### [Texte de la page]
------------------------------

The Twilight Saga: Breaking Dawn (Part 1) (Carter Burwell)

Mélodrame Automnal

Disques • Publié le 08/03/2012 par

The Twilight Saga: Breaking Dawn (Part 1)THE TWILIGHT SAGA: BREAKING DAWN (PART 1) (2011)
TWILIGHT – CHAPITRE 4 : RÉVÉLATION (PREMIÈRE PARTIE)
Compositeur :
Carter Burwell
Durée : 54:08 | 25 pistes
Éditeur : Summit Entertainment Records

 

4 out of 5 stars

 Si la réalisatrice Catherine Hardwicke a certainement été déçue de ne pas pouvoir rempiler sur le second opus de Twilight après avoir signé le premier, en revanche son compositeur a eu plus de chance. En effet, le metteur en scène du quatrième film, Bill Condon, avait déjà travaillé avec Carter Burwell sur Gods And Monsters (Ni Dieux ni Démons) et Kinsey (Dr. Kinsey), et c’est donc tout naturellement à ce dernier qu’il s’adresse pour The Twilight Saga : Breaking Dawn – Part 1. Celui qui trois ans plus tôt avait posé les jalons musicaux de l’univers conçu par Stephenie Meyer est donc de retour pour le volet final, après avoir passé le relais à Alexandre Desplat puis à Howard Shore : belle façon pour lui de boucler la boucle et d’affirmer la prééminence de son empreinte sur l’ensemble de la saga. Si l’on songe en outre qu’il a le privilège de signer deux scores au lieu d’un vu que le dernier épisode est dédoublé, on se dit qu’il est vraiment verni !

 

Que l’on soit ou non amateur des Twilight, il faut bien reconnaître que le premier film était le meilleur, ce qui avait permis à Burwell de s’imposer avec force et délicatesse à la fois. Quant au quatrième, tout le monde s’accordera à dire, et les détracteurs en premier, qu’il s’agit du plus mauvais : scénario plus creux que jamais, rythme d’une lenteur désespérante, images laides, acteurs catatoniques. Qu’à cela ne tienne, le compositeur parvient tout de même à livrer une partition d’une grande qualité qui, si elle ne peut aller jusqu’à améliorer le film (c’est de toute façon impossible), en constitue néanmoins l’un des meilleurs sinon le meilleur atout, redressant indéniablement la barre dans la dernière partie du long-métrage et lui conférant même une intensité certaine. Burwell est d’autant plus méritant que la tâche n’était pas aisée, et ce à plusieurs niveaux. Tout d’abord, le musicien est un habitué des atmosphères intimistes et il doit cette fois-ci, ainsi qu’il le raconte dans le livret de l’album, s’adapter aux enjeux décuplés de l’histoire pour lui conférer une dimension beaucoup plus mélodramatique. Il doit alors délaisser la petite formation employée dans le premier opus pour faire appel à un grand orchestre symphonique ainsi qu’à une chorale, fait plutôt rarissime depuis le début de sa carrière. Certes, on savait que cet ennemi juré de l’emphase ne dédaignait pas ponctuellement les élans lyriques, comme dans les jolis The Blind Side et The Rookie (Rêve de Champion) ou encore dans le splendide Fear, très inspiré de John Barry et hélas inédit, mais pour retrouver auparavant l’ampleur et la débauche de sentiments présentes dans ce Twilight, il faut tout simplement remonter jusqu’au hit de Rob Roy, voilà plus de quinze ans !

------------------------------

### [Contenu des données]
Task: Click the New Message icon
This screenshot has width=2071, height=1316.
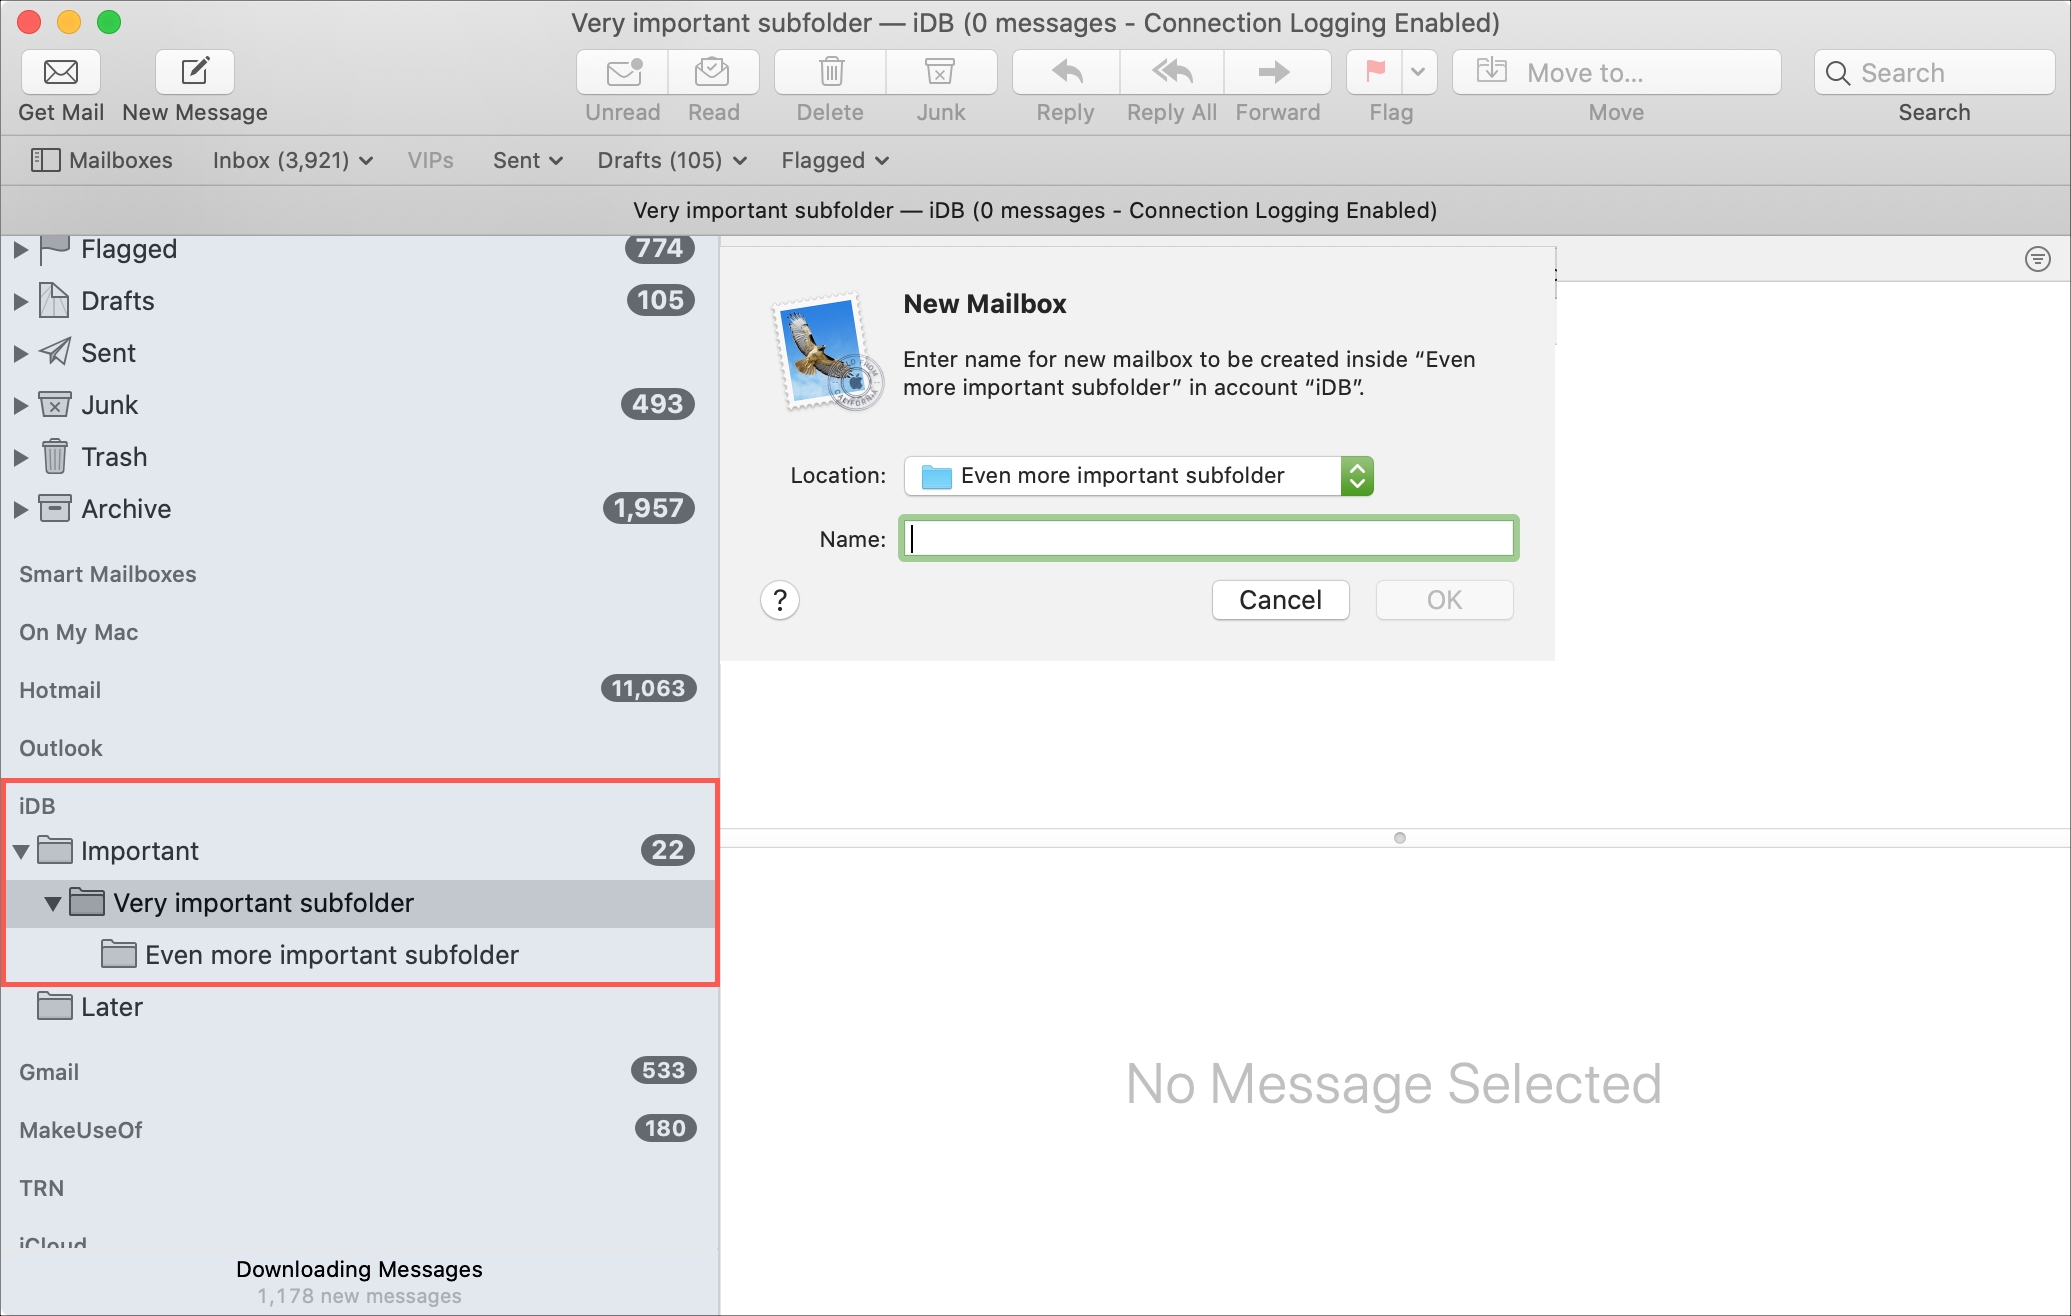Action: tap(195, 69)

------------------------------

### [Objectif]
D'après la critique de la bande originale, sur quels films Bill Condon avait-il déjà travaillé avec Carter Burwell ?

### [Réponse]
Sur Gods And Monsters (Ni Dieux ni Démons) et Kinsey (Dr. Kinsey).